▸ Exercise
When the line containing "You are a computer-use" appears in the entries below, begin printing there and stop after the line containing "Instruction: Click the first bar at 10:33:44"; print each of those lines exactly and no other line.

Start of Supplied records

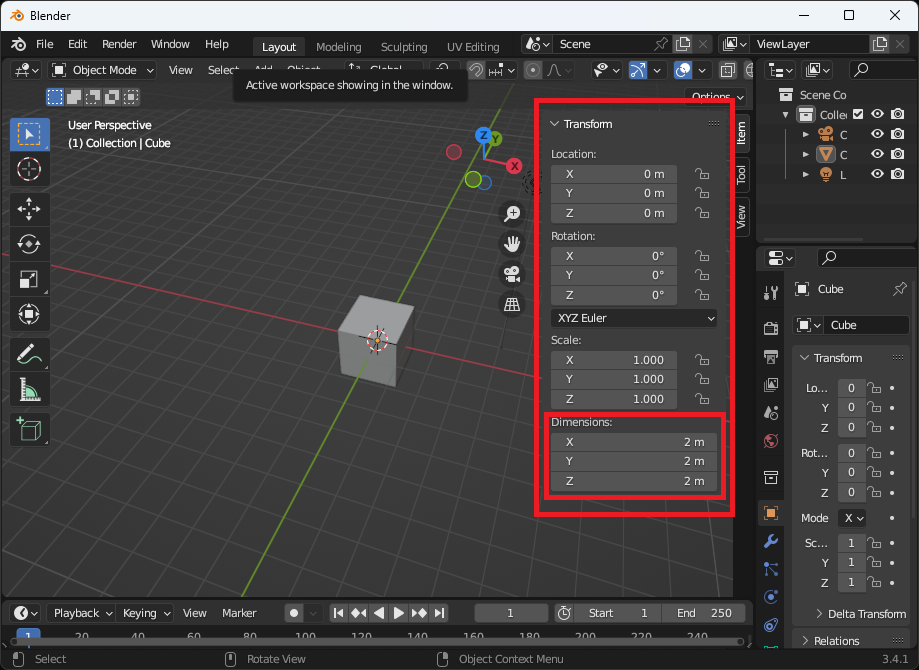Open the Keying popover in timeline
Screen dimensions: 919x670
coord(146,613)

End of Supplied records
Start of Supplied records

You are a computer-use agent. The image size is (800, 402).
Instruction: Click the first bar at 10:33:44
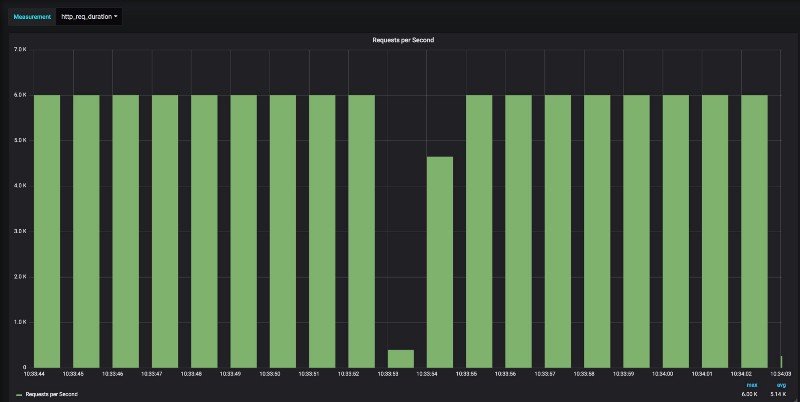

End of Supplied records
Start of Supplied records

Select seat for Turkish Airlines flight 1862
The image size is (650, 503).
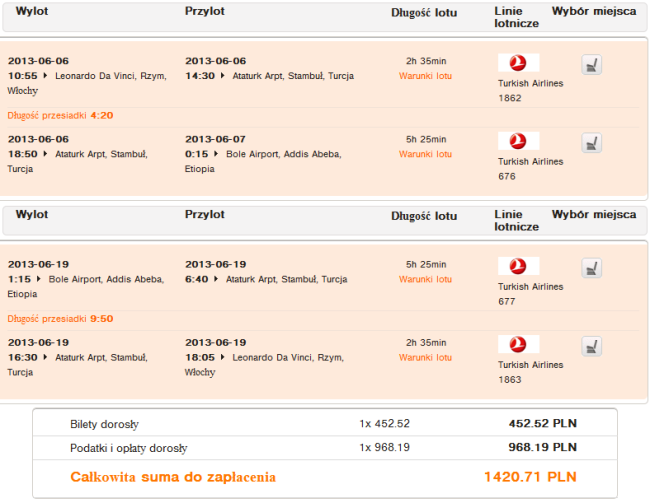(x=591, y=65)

End of Supplied records

▸ Exercise response
You are a computer-use agent. The image size is (800, 402).
Instruction: Click the first bar at 10:33:44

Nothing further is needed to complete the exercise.